Così il presidente dell'Inpgi (l'ente previdenziale dei giornalisti), Gabriele Cescutti, che a Bari ha visitato il cantiere della nuova sede di Assostampa ed Ordine. Secondo lui, gli editori stanno bloccando la riforma previdenziale per costringere la categoria ad accettare le loro condizioni contrattuali
BARI - «Sarà il ministero a decidere sulla riforma della previdenza, mettendo a punto i termini della questione e facendosi carico di un iter messo in moto a luglio scorso con l'approvazione del decreto». Lo ha sottolineato il presidente dell'Inpgi, Gabriele Cescutti, che stamane a Bari ha visitato il cantiere della nuova sede di Assostampa ed Ordine dei giornalisti.
«Siamo preoccupati per il contratto dei giornalisti - ha precisato Cescutti - perchè la Fieg non esprimendosi sulla riforma previdenziale, com'era previsto nel decreto, in sostanza ne ha bloccato l'iter e usa questo parere per ricattare la categoria e costringerla ad accettare i termini del contratto».
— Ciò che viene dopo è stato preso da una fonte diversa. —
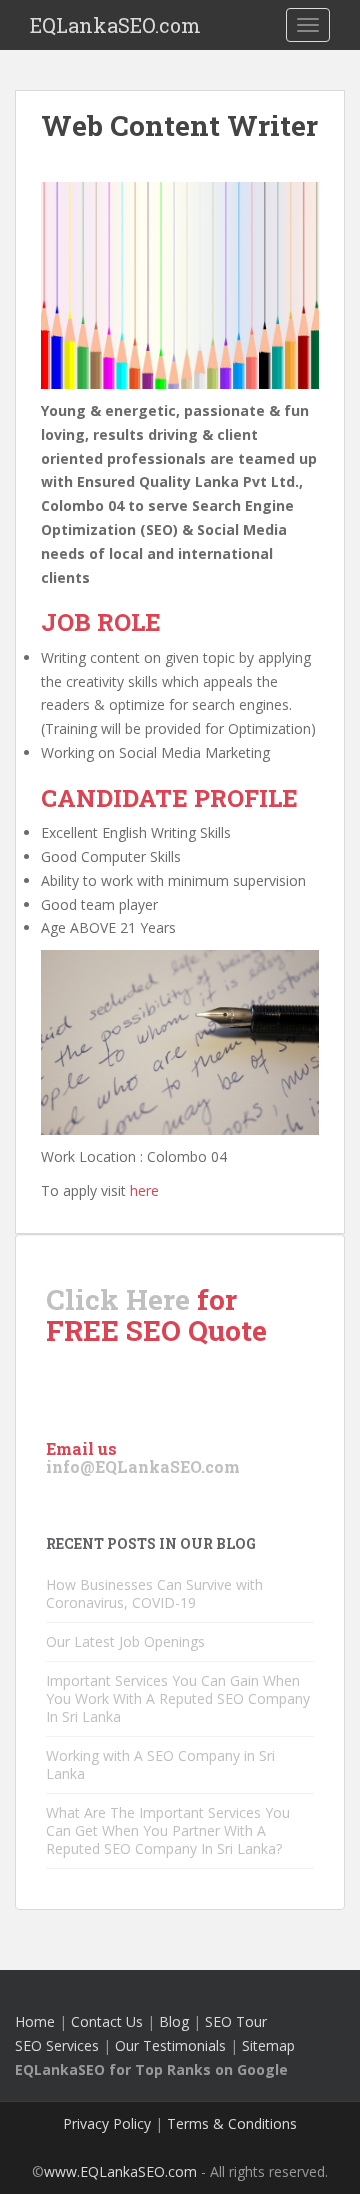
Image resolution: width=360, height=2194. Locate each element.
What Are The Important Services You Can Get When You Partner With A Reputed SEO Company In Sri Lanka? (168, 1830)
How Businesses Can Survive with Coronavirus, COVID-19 (154, 1593)
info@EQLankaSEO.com (143, 1466)
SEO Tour (236, 2021)
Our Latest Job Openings (125, 1641)
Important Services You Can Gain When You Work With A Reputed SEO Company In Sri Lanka (178, 1698)
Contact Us (107, 2021)
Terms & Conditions (232, 2123)
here (144, 1190)
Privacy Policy (107, 2123)
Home (35, 2021)
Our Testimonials (170, 2045)
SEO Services (57, 2045)
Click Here (118, 1299)
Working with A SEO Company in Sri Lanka (160, 1764)
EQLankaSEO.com (115, 25)
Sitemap (268, 2045)
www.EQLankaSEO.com (120, 2171)
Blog (174, 2021)
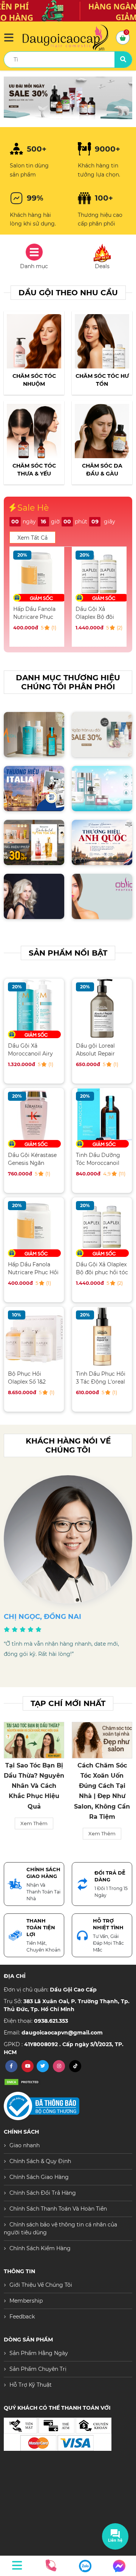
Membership (26, 2300)
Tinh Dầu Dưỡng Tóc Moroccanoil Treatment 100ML (99, 1159)
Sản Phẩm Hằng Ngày (38, 2353)
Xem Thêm (34, 1833)
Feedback (22, 2316)
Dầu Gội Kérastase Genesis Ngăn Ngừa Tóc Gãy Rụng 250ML (32, 1159)
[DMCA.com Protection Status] (23, 2081)
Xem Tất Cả (32, 537)
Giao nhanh (24, 2145)
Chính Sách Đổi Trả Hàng (42, 2192)
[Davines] (68, 98)
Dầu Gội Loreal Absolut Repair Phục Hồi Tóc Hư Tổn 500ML (98, 613)
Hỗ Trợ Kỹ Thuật (30, 2384)
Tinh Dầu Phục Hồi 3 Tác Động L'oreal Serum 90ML (100, 1377)
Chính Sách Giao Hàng (39, 2177)
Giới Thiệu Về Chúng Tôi (40, 2284)
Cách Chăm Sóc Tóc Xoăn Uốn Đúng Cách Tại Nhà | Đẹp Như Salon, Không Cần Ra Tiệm (34, 1791)
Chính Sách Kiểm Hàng (40, 2248)
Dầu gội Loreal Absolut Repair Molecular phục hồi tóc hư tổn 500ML (101, 1049)
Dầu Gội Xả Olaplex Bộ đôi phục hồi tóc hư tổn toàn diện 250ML (34, 613)
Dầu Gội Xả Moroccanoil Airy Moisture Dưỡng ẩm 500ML (30, 1049)
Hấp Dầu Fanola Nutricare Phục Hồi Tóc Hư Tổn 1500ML (33, 1268)
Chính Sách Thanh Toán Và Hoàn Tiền (58, 2208)
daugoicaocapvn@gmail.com (62, 2032)
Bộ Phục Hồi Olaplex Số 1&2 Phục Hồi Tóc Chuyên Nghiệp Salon (28, 1377)
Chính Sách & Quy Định (40, 2161)
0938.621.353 (51, 2021)
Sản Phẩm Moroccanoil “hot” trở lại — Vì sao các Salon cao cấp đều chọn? (102, 1786)
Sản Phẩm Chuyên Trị (37, 2369)
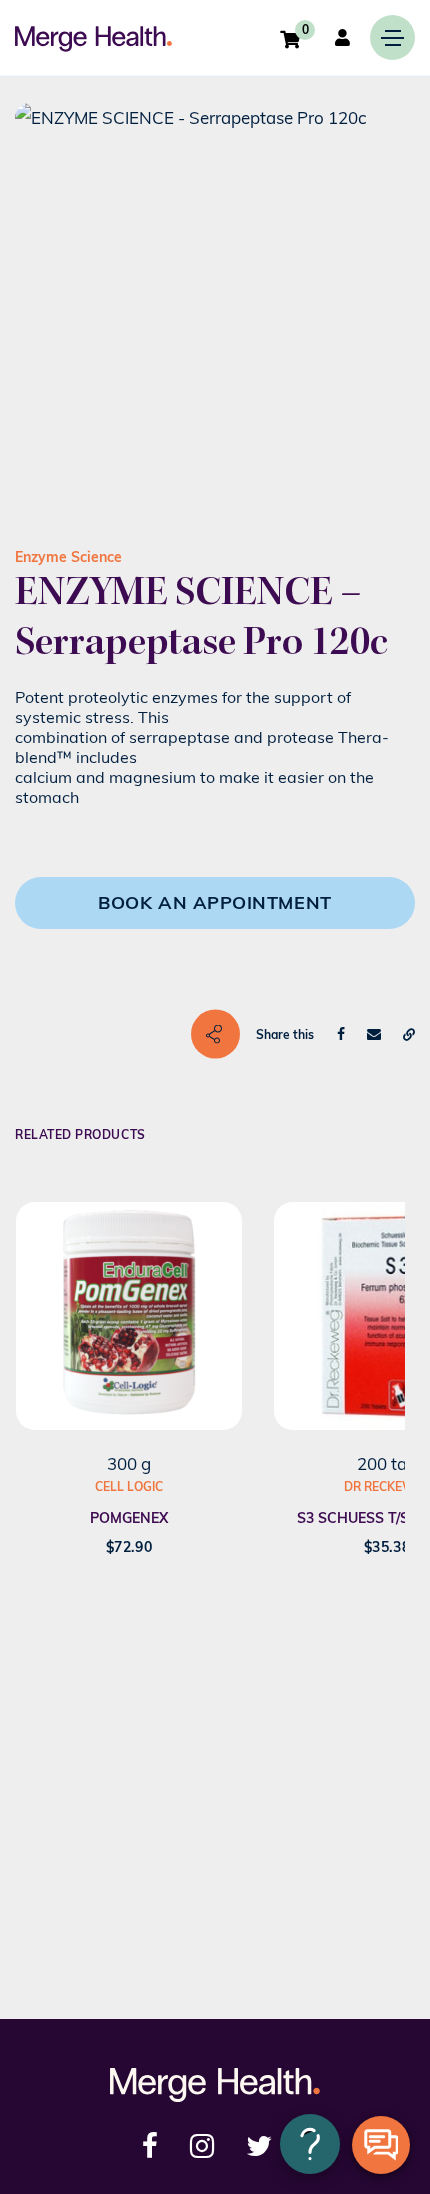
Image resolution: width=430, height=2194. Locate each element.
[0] (290, 39)
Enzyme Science (68, 557)
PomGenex (129, 1518)
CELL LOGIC (129, 1486)
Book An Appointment (214, 902)
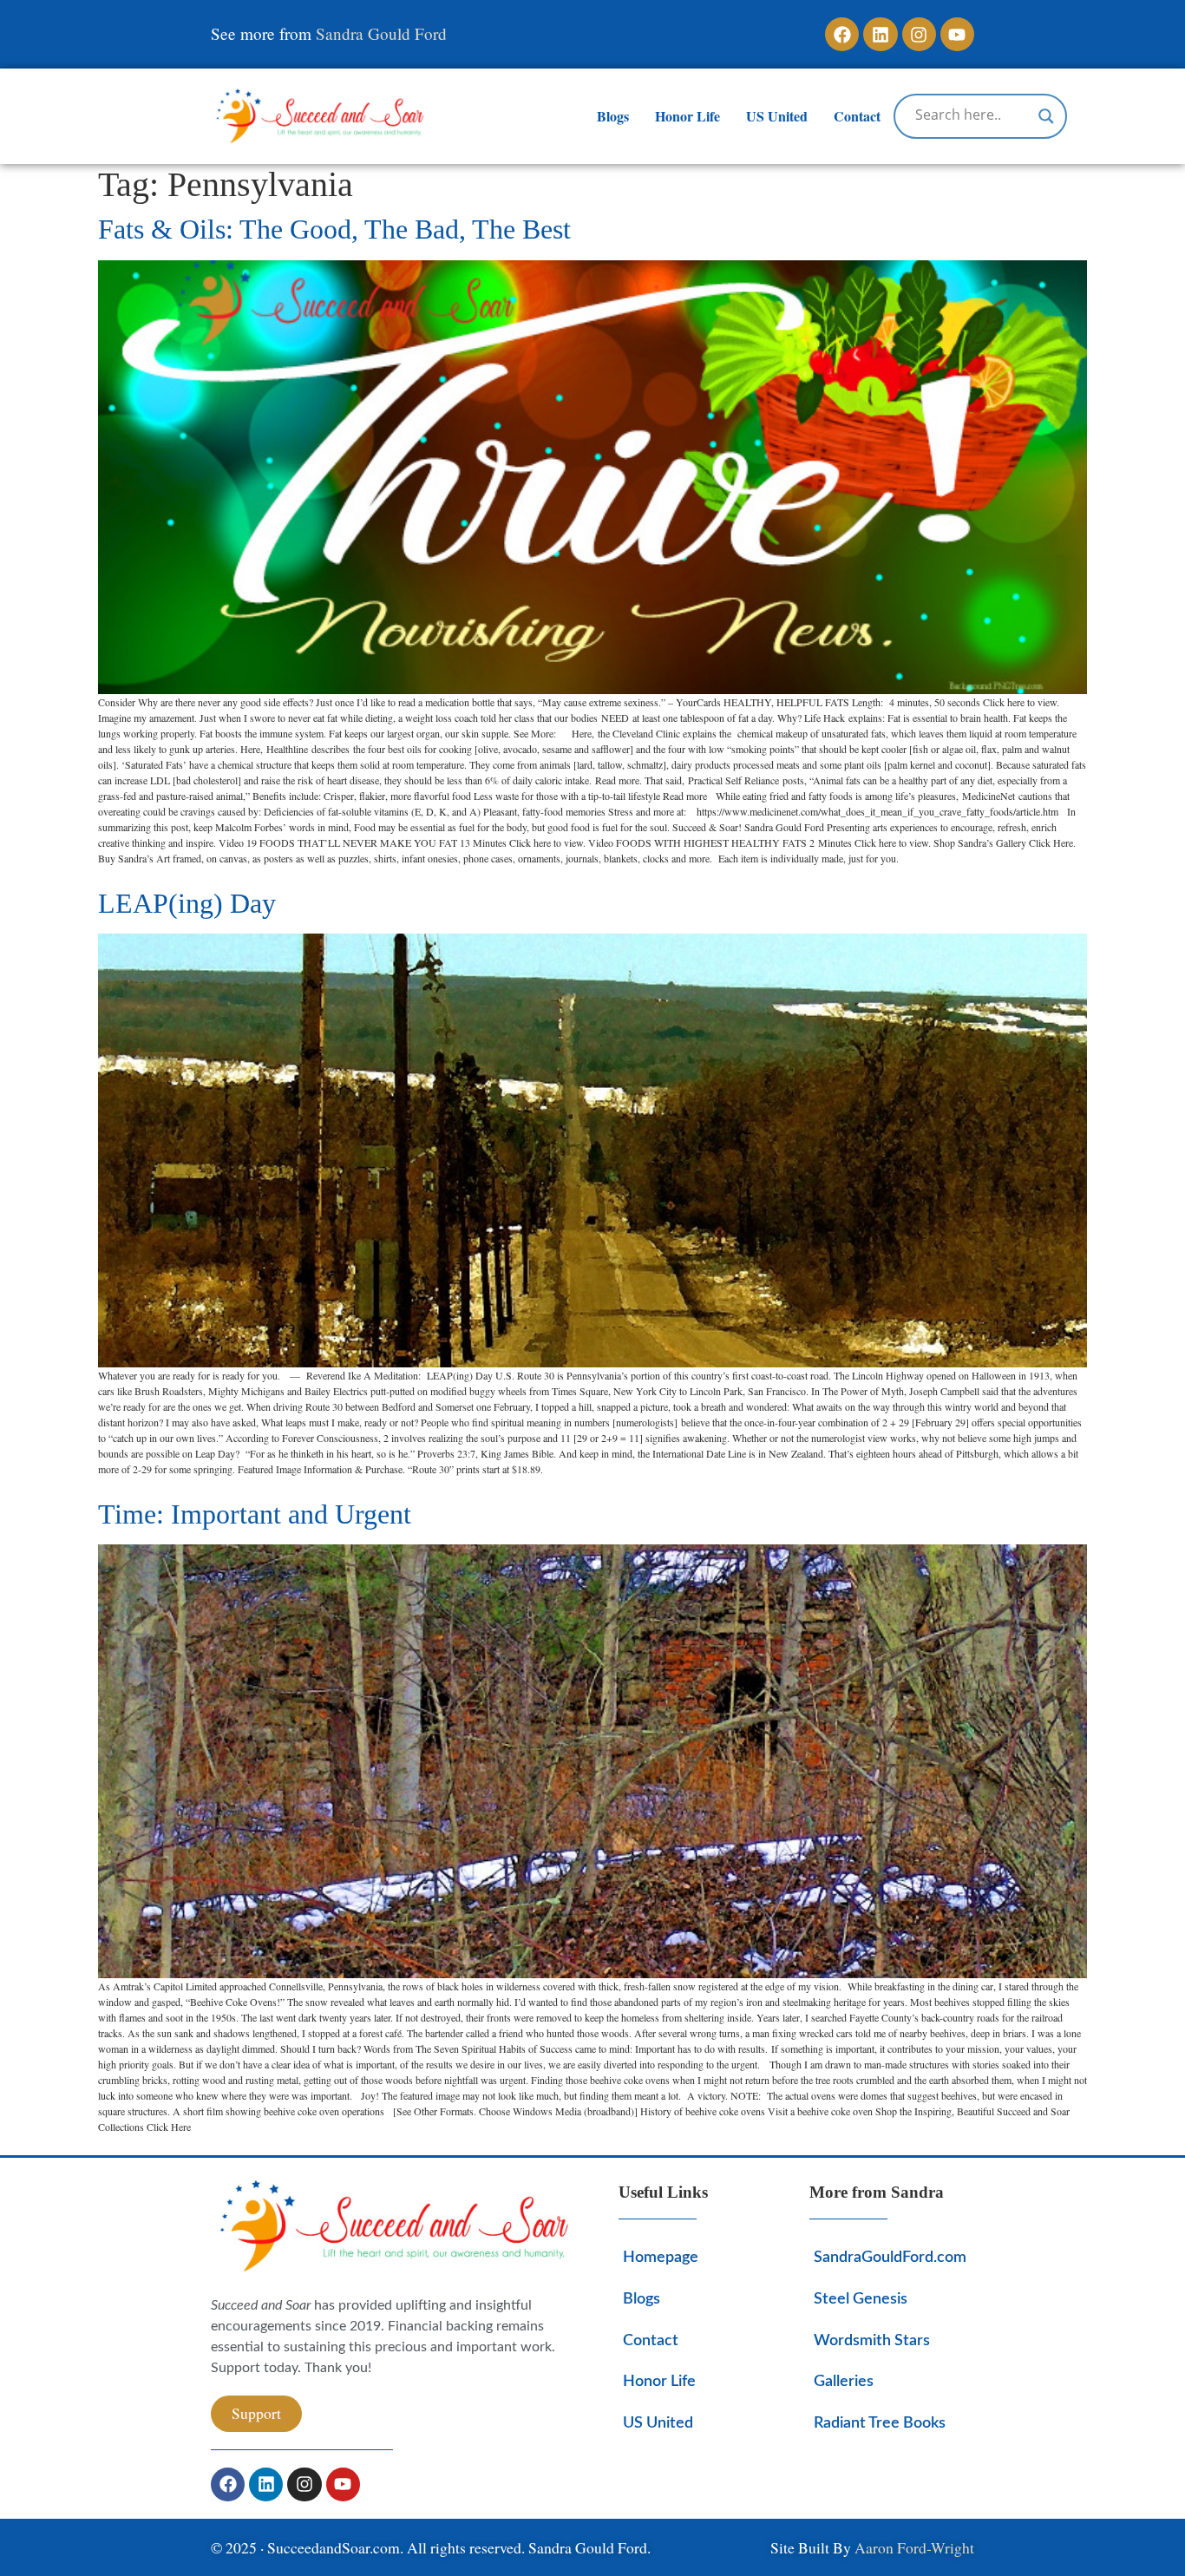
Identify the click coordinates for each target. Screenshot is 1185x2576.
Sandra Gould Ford (381, 33)
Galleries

«La procedura del decreto di riforma - ha aggiunto - prevede che l'Inpgi adotti le misure previdenziali e che Fieg e Fnsi si esprimano perchè tutto torni al ministero per la definitiva approvazione: se manca un passaggio tutto si blocca. Quindi dopo il tentativo del ministro Maroni di convincere la Fieg ed il ricorso al giudice che però non ha voluto sostituirsi alle parti - ha concluso Cescutti - abbiamo convocato il Consiglio di Ammnistrazione Inpgi per mercoledì prossimo per prendere la riforma e trasmetterla al ministero».